Charles Leggett (20 September 1874 – 29 November 1934) was a Brighton-born cornetist who became known as "The World's Finest Cornet Soloist," and who was the favorite cornet soloist of King Edward VII.

He joined the Scots Guards Regimental Band a year after first hearing them at the Hove Exhibition in 1890, rising to become Band-Sergeant of the Scots Guards, and Principal Professor of Cornet at Kneller Hall of the Royal Military School of Music.

He was renowned in his day as the world's finest cornet soloist, and performed often at Buckingham Palace and Marlborough House for King Edward VII, who especially prized his rendition of "Softly Awakes My Heart," from Samson and Delilah. This is recorded on a Rena Double-Face Record (1266) as "Cornet Solo.

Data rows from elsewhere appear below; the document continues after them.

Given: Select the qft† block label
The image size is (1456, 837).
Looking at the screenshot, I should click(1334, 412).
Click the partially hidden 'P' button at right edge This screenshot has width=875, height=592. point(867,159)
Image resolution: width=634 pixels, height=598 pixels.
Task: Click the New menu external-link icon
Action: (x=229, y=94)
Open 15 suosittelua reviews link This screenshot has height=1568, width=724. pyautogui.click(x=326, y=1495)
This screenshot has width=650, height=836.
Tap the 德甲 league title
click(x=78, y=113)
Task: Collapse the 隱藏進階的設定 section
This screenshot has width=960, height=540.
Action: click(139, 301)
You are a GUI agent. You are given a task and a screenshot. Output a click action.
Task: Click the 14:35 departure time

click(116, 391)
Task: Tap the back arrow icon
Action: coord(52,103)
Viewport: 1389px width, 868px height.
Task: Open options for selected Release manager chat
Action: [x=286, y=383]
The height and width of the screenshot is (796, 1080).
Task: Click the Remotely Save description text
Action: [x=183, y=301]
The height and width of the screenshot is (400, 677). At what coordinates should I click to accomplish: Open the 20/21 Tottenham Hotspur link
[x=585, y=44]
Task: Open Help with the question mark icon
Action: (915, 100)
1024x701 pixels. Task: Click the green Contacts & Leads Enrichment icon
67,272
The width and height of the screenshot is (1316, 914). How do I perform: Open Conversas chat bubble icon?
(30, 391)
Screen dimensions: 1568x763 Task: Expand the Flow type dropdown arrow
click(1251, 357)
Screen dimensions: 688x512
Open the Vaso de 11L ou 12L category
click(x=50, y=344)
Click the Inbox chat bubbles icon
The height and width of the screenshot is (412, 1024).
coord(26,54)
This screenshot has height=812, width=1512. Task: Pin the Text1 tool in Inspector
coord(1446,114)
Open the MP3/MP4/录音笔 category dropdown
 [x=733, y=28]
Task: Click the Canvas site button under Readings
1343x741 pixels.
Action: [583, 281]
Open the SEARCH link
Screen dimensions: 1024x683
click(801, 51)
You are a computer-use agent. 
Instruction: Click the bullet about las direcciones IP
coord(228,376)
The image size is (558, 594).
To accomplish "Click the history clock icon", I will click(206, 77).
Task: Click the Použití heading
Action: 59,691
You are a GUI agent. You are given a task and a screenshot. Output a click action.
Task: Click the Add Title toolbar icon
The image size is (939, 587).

By Sergt. Leggett. BAND OF H.M. SCOTS GUARDS. Conducted by Mr. F. W. Wood." The reverse is Arditi's "Il Bacio".

He was one of the first musicians hired by the BBC, in 1927, and stayed with them until his death, becoming principal cornet, deputy conductor and general supervisor of the BBC Wireless Military Band. Various recordings of him with the Orchestra are extant.

He lived at 87 Melody Road, Wandsworth.

His name lives on in The Leggett Award of £5,000 awarded by the Musicians' Benevolent Fund for "outstanding brass and woodwind players".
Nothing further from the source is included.